Outside the rain had at last slackened, but the view was growing darker. She hated to go outside. She’d be more vulnerable, but she’d better take Meg for a quick walk now. From the bedroom window the woods were shrouded in heavy mist. The sidewalk under the window had become a pale strip, lit only by a distant street lamp. She had liked their apartment because it backed up to a heavily forested park. Tonight untrimmed nature did not seem desirable. She searched until she found an umbrella in a kitchen corner, picked up her key and Meg’s leash, and made her slow way out to the front sidewalk. Grif s van was gone.
At the corner a woman was stepping down from a bus and several children ran toward another apartment building. Lights and the sound of music came from a corner drugstore and a café. She gravitated toward it, giving Meg the choice of a public stretch of grass, and waited for her in the path of light shining from the small restaurant. She could see people inside, a few eating at tables in the rear. One man sat alone, gnawing on a large hamburger, his face turned away from the window—a tall, broad-backed man.

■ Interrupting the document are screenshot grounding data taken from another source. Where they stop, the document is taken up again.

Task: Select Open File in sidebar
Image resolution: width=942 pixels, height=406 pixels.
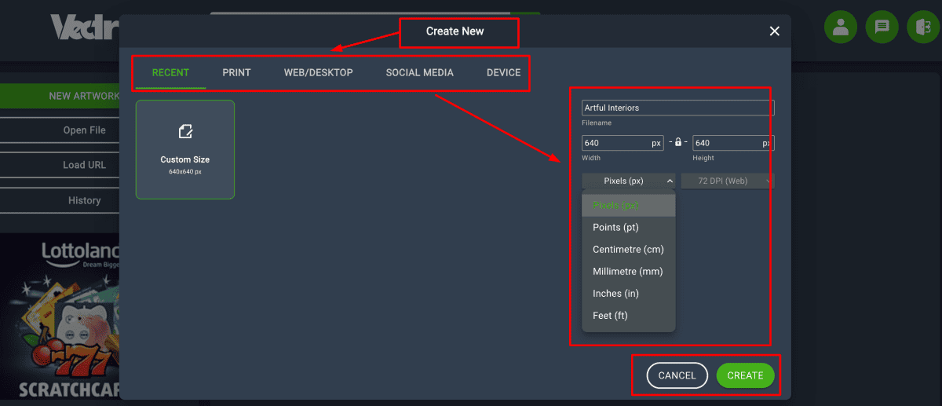Action: (x=84, y=130)
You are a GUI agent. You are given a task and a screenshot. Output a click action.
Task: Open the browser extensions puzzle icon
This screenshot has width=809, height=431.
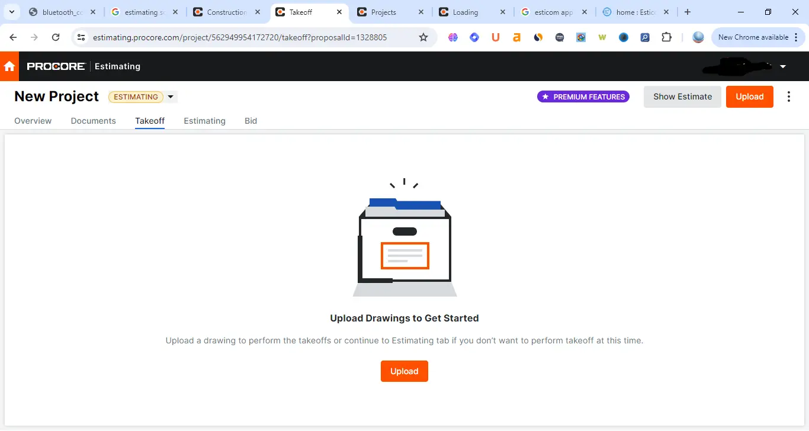pos(666,37)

Brandy yanked the leash, startling Meg, and began her jerky way back to her building. Had she been spotted? It didn’t matter, she reminded herself. Her address was not only in the phone book, but her apartment number was on the mailbox in the foyer. The outsized pick-up hunched in a side street, like a predator-in-waiting. She had not anticipated this situation when she made her plans. Although Tugboat had certainly trailed her, following wasn’t illegal. Her own actions were the ones that were illegal. Because of Brandy, law enforcement officials now suspected him of cocaine trafficking. Tugboat would need to find another place for his stash and probably reorganize his operation. He had a reason to be angry, certainly, but she couldn’t connect him to the death of Timothy Hart.